いつものようにお参りを済ませると、参道の傍らに、たくさんの絵馬が飾られているのが目に入った。
そういえば、今日の昼までには全て回収されるんだったっけ。
Mさんは、1年の終わりに ここを訪れた人たちの願いを込めた絵馬を眺めてから帰ることにした。
合格祈願
恋愛成就
家内安全
商売繁盛
定番の願い事が続く。
中には、時代を反映してか、
YouTuberになりたい
ゲーマーになりたい
なんてものまで飾られている。
寒さにかじかむ頬も 溢れる笑みにゆるむ。
そんな中、一文字ずつしか書かれていない変わった絵馬を見つけた。
それも、板をのこぎりで切っただけの簡素なもの。
この神社で売られているものではないことは、明らかであった。
(自作の絵馬だとしたら、随分変わったことをする輩がいるものだ。)
絵馬は、意識的にそうしたのかどうか分からないが、位置も並びもバラバラにかけられていた。
Mさんは、全部で何枚あるのか探してみることにした。
神社の関係者に見つからないように、巧妙に隠されているものもあった。
「よ」「み」「や」「い」「か」「じ」「の」「ま」「し」「ろ」「つ」「れ」「こ」
「た」「か」「る」「ぬ」「で」
全部で18枚。
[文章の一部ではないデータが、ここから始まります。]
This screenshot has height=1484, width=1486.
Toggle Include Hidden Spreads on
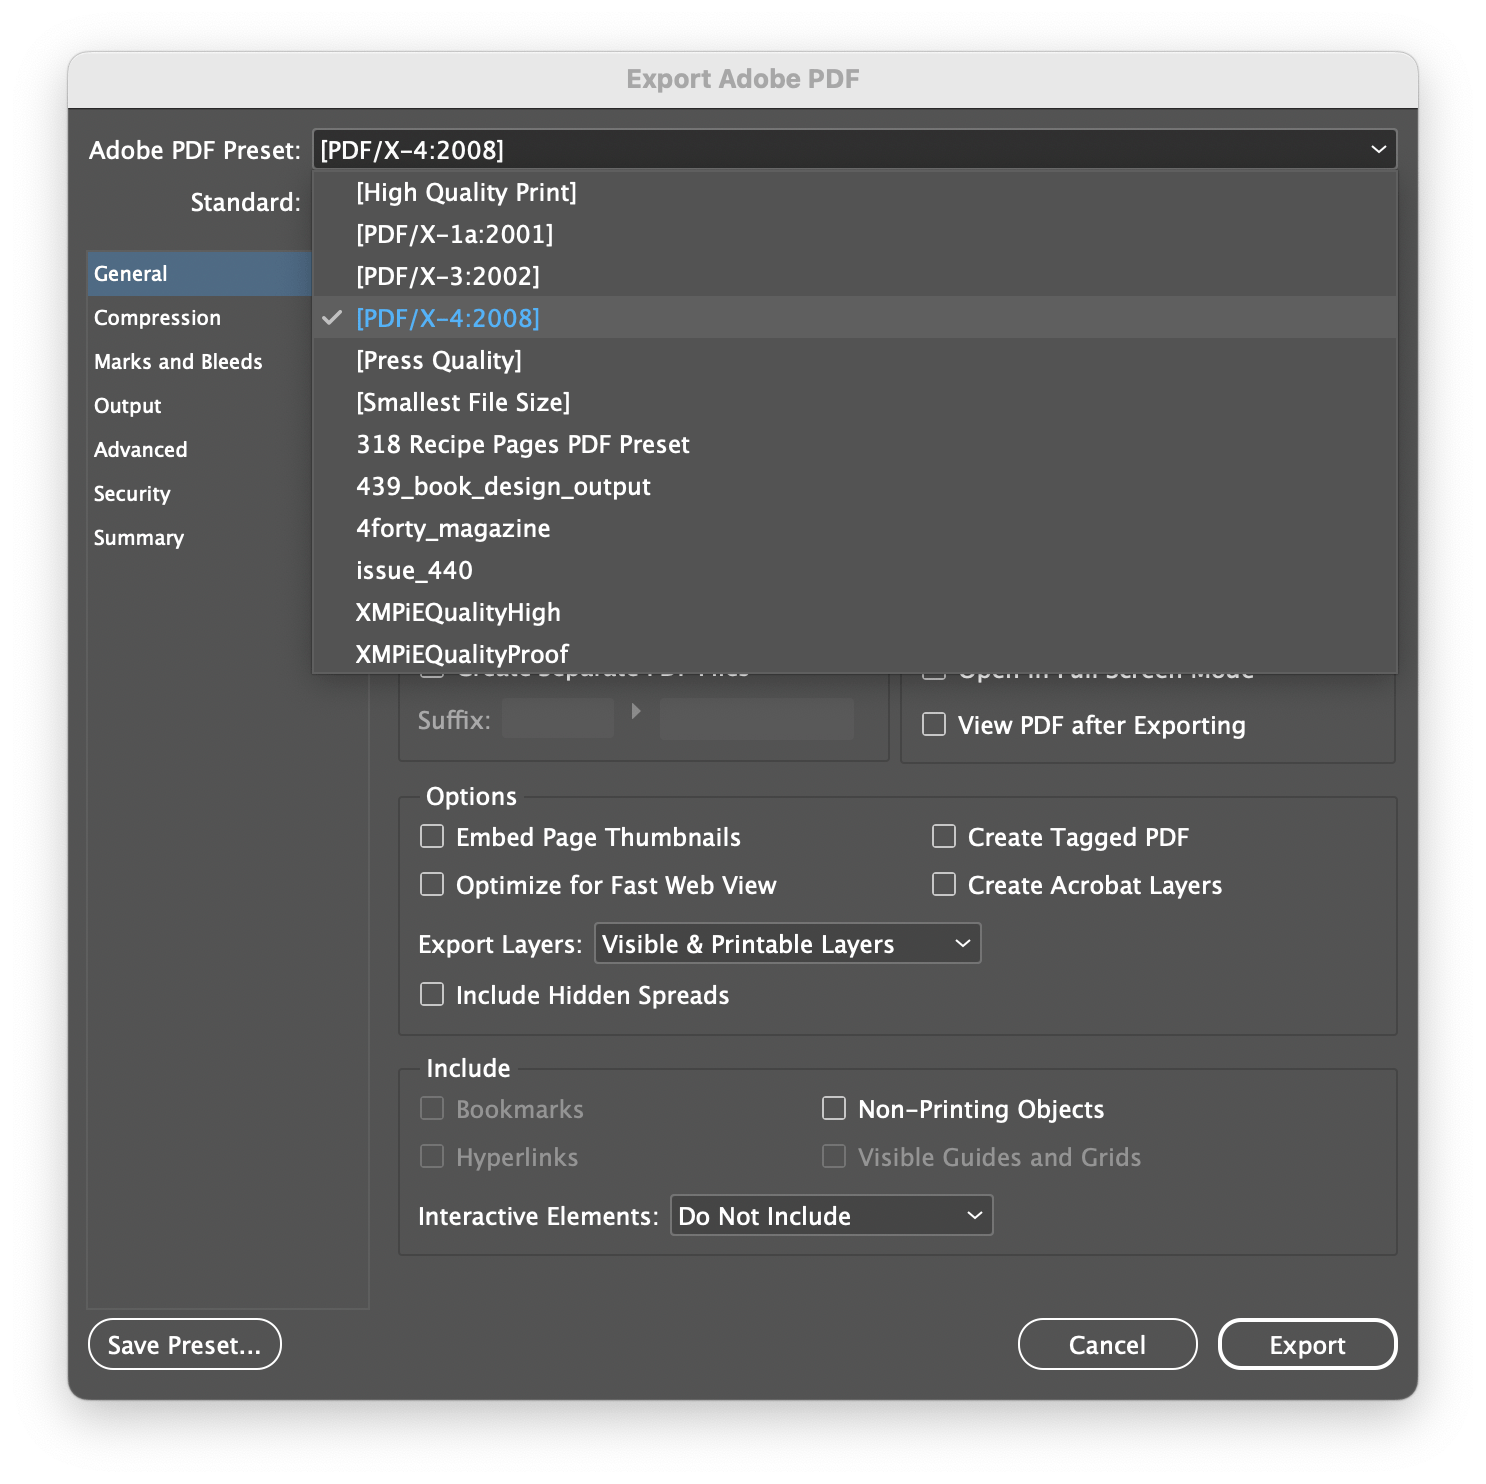[431, 994]
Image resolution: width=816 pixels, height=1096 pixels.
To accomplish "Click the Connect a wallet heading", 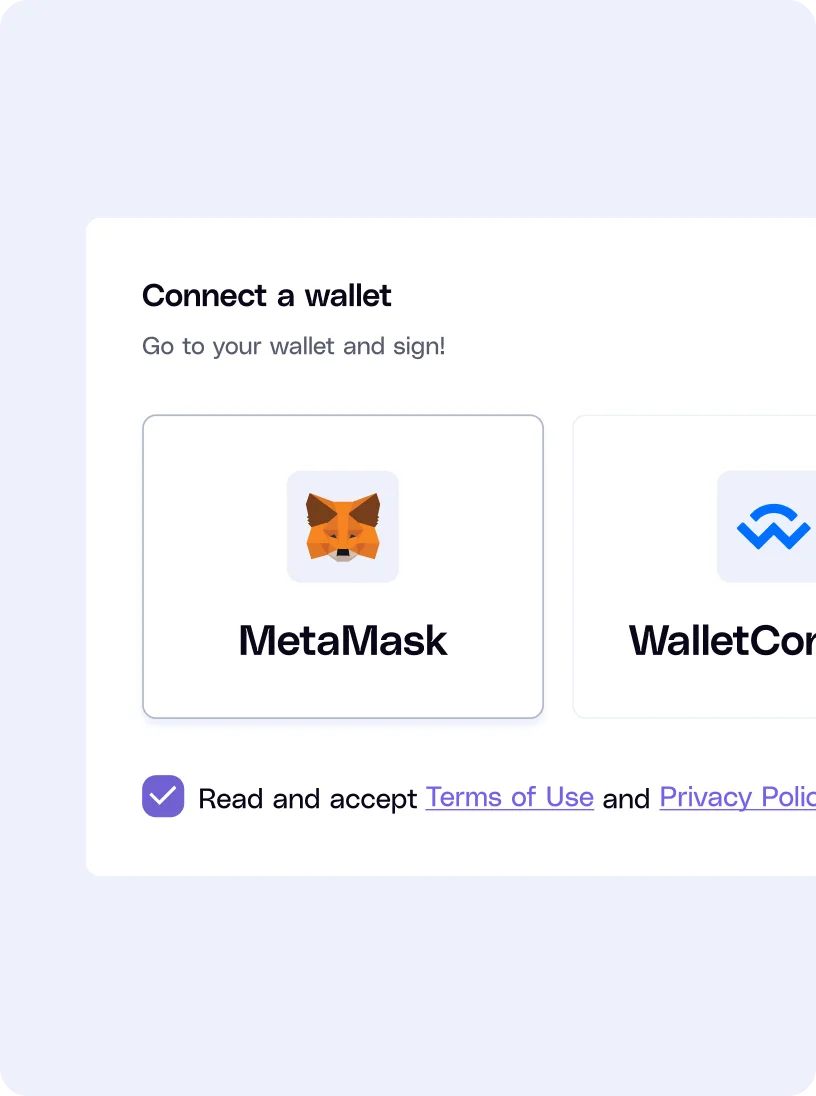I will (266, 296).
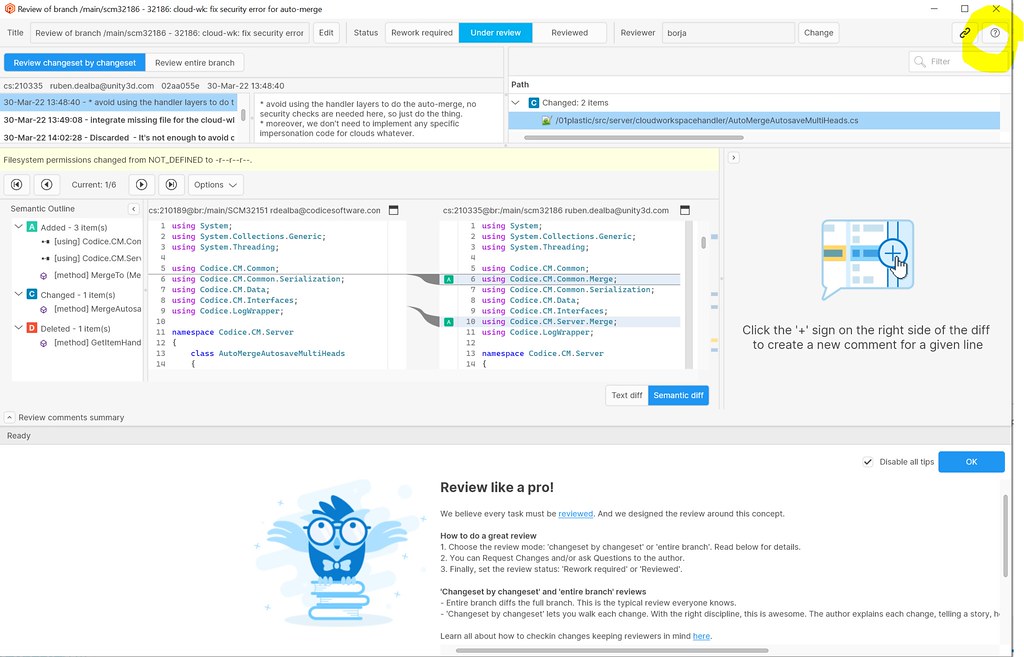Uncheck the Disable all tips checkbox

coord(869,461)
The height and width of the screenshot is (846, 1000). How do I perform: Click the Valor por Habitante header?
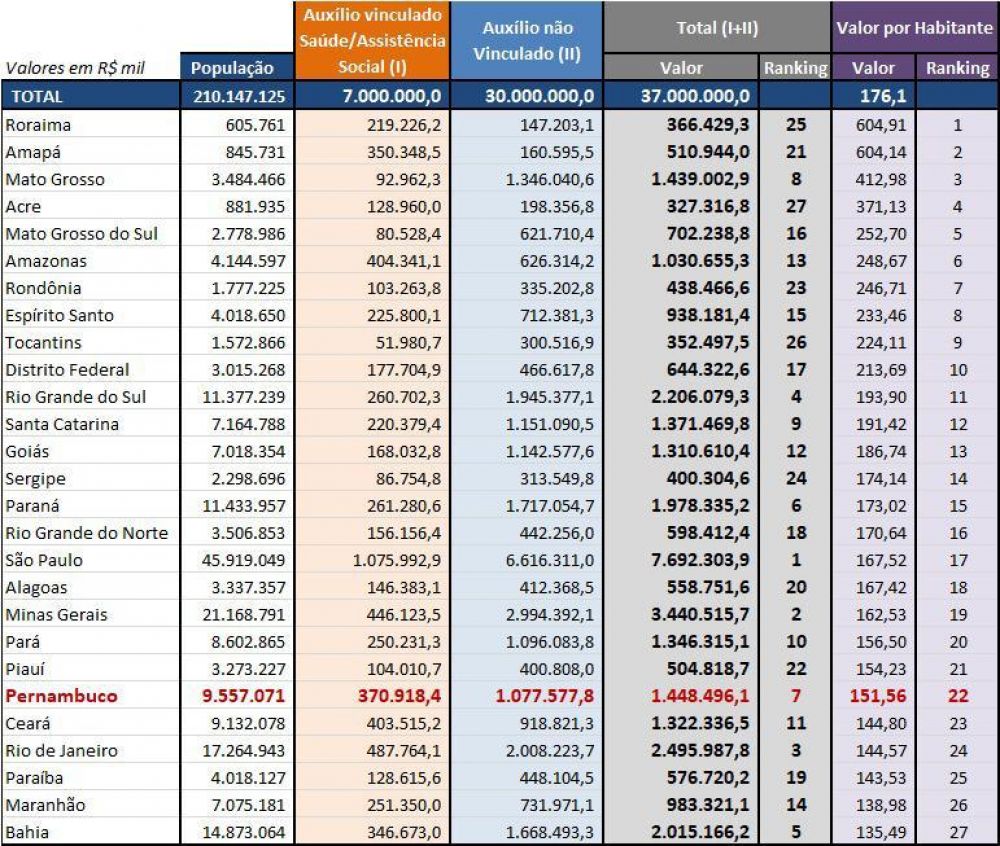pos(915,27)
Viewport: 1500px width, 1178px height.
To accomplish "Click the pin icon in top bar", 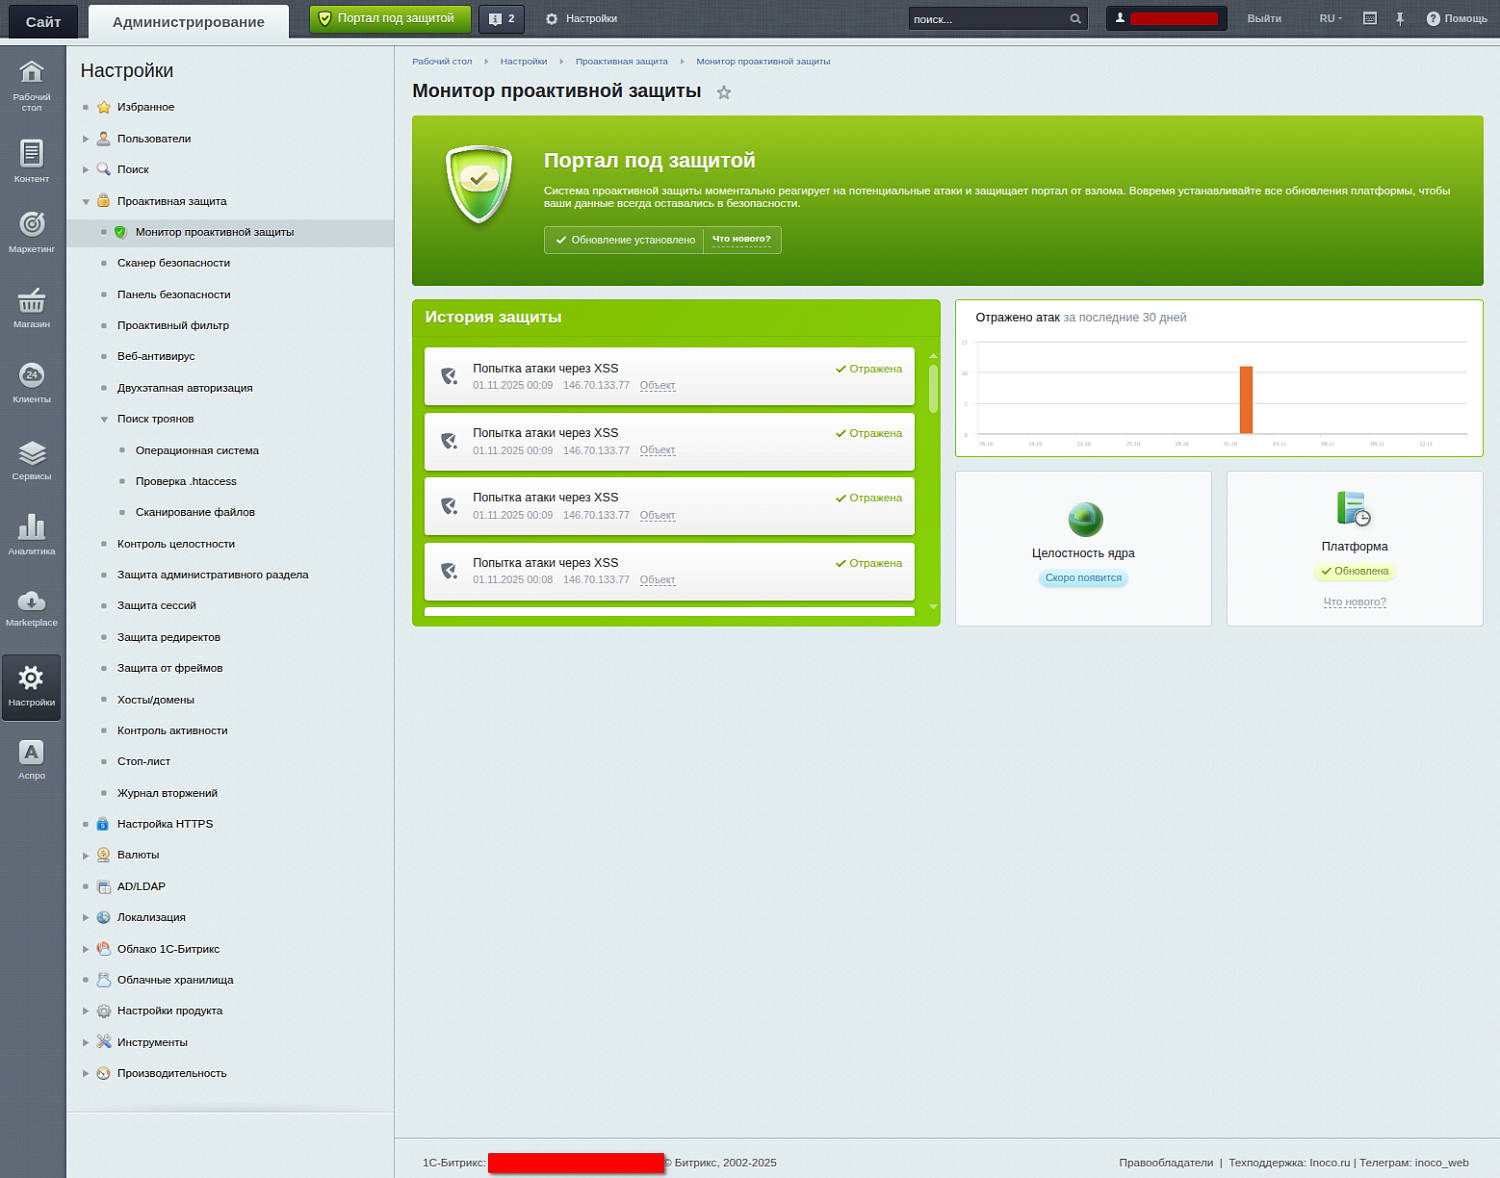I will (x=1400, y=19).
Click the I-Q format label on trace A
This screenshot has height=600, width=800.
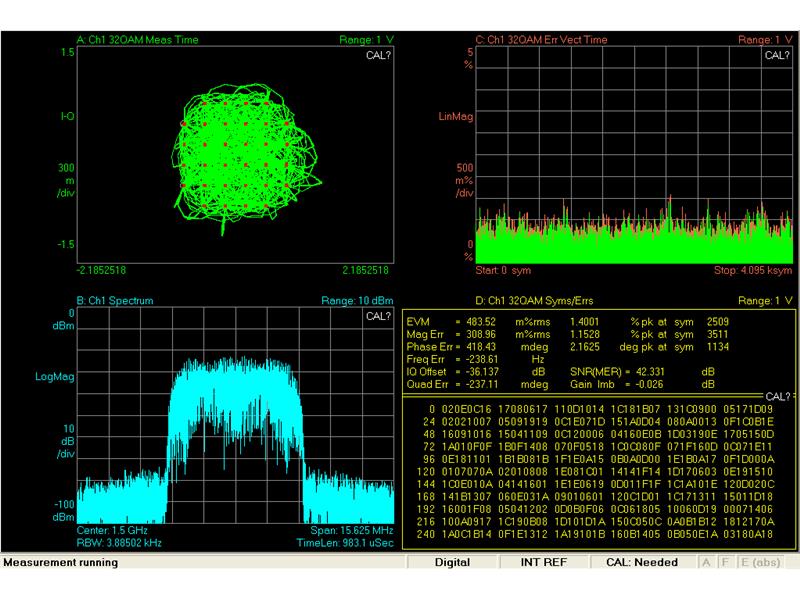coord(67,116)
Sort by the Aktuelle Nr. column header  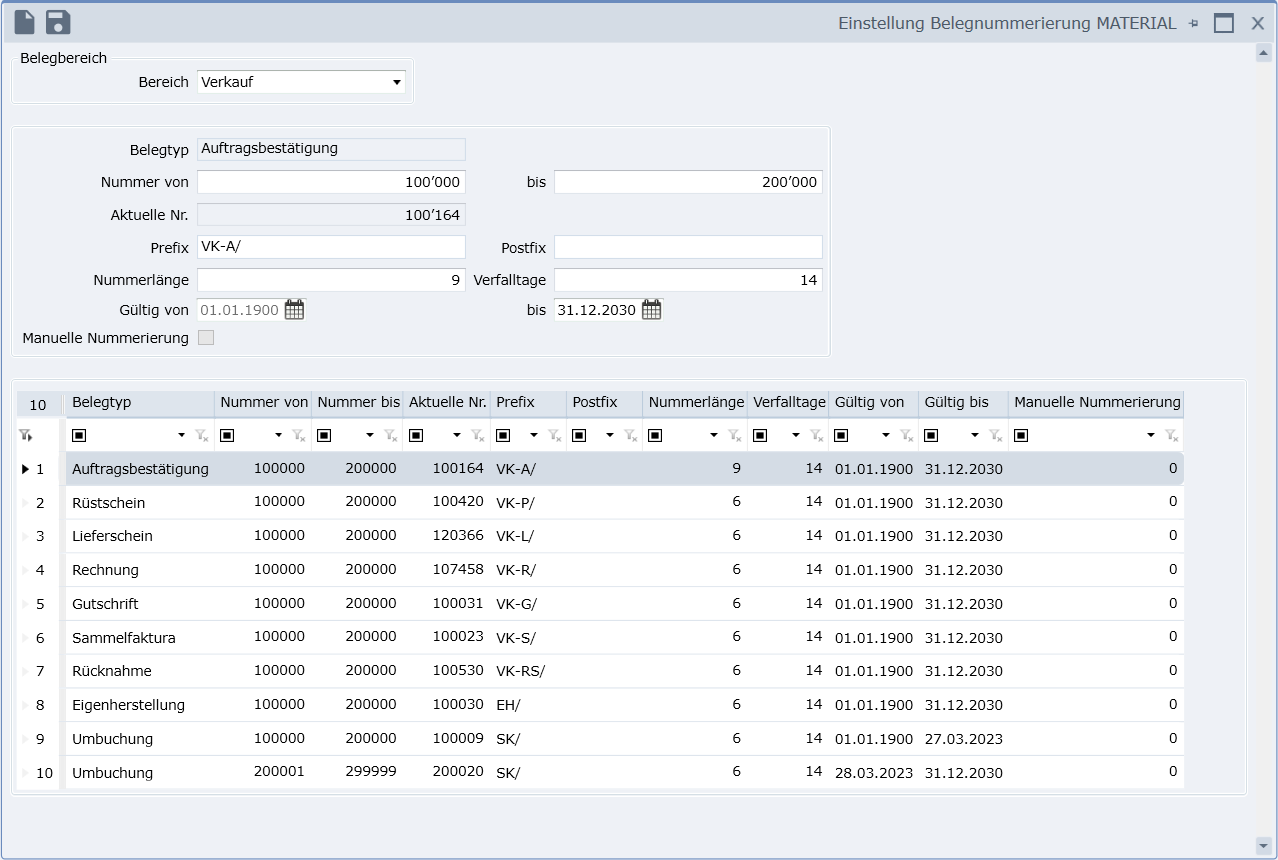(x=446, y=402)
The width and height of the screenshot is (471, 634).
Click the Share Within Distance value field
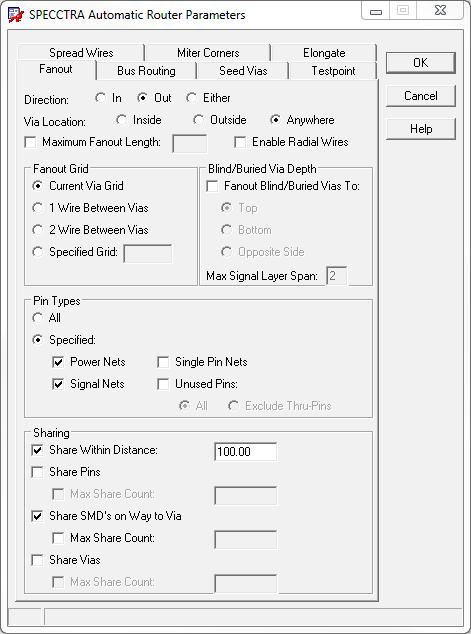click(x=245, y=452)
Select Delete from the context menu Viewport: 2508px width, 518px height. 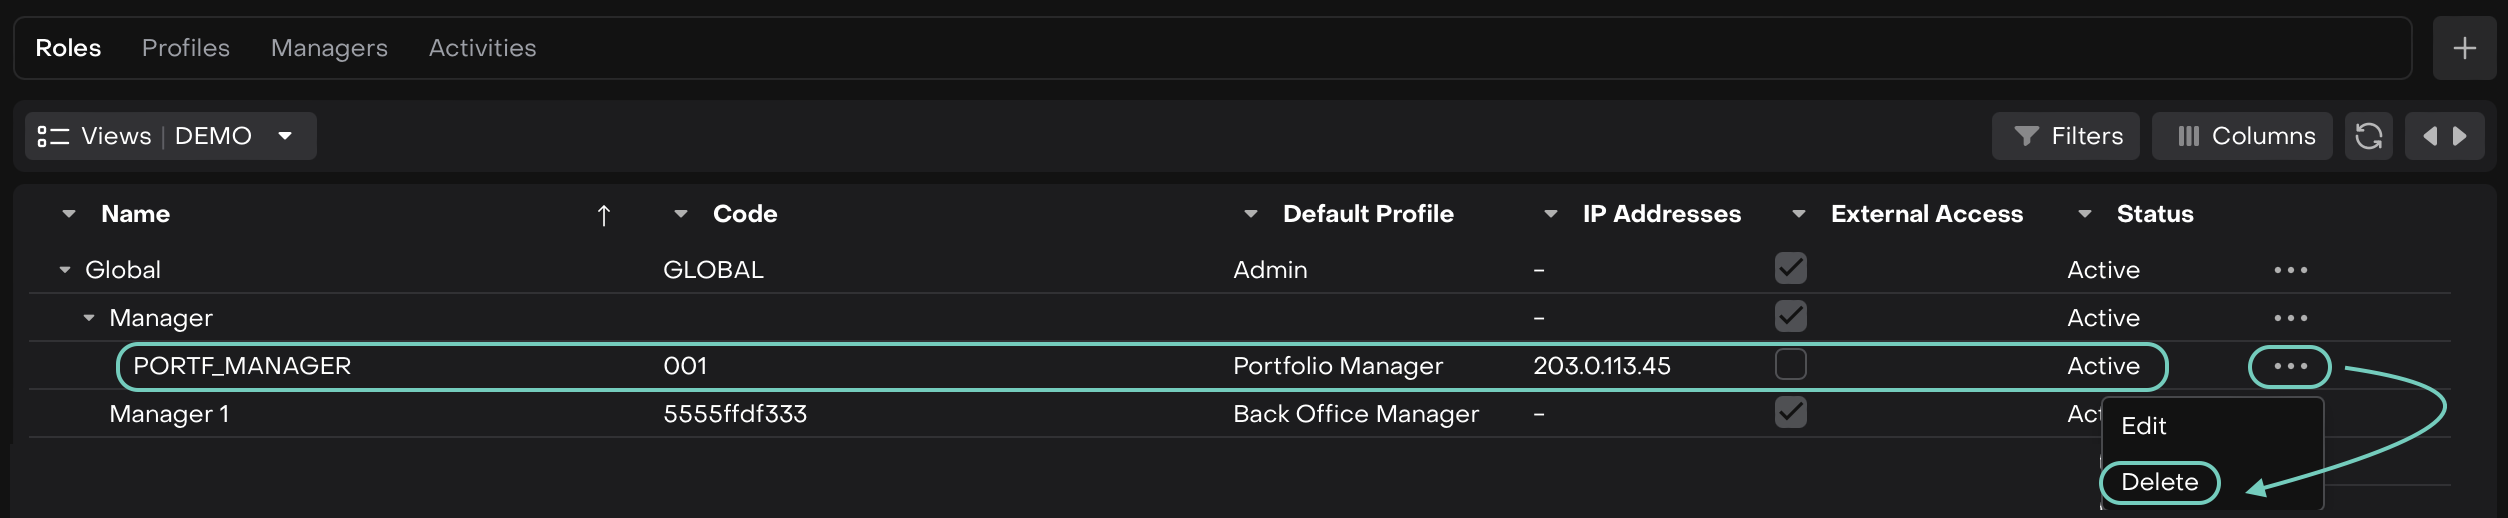2159,482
18文字か。
Mさんは、それらをスマホに打ち込み、帰宅してから、ちょっとした謎解き気分で一文字ずつ、小さく切った紙にサインペンで書き、順番に並べてみた。
なにかの「おまじない」かもな。
朝飯もそこそこにコタツに足を突っ込みながら取り掛かる。
ちょっとした「パズル」「謎解き」遊び感覚にワクワクした。
朝飯前にちょうどいい暇つぶしのはずだった。
え、試行錯誤を繰り返す。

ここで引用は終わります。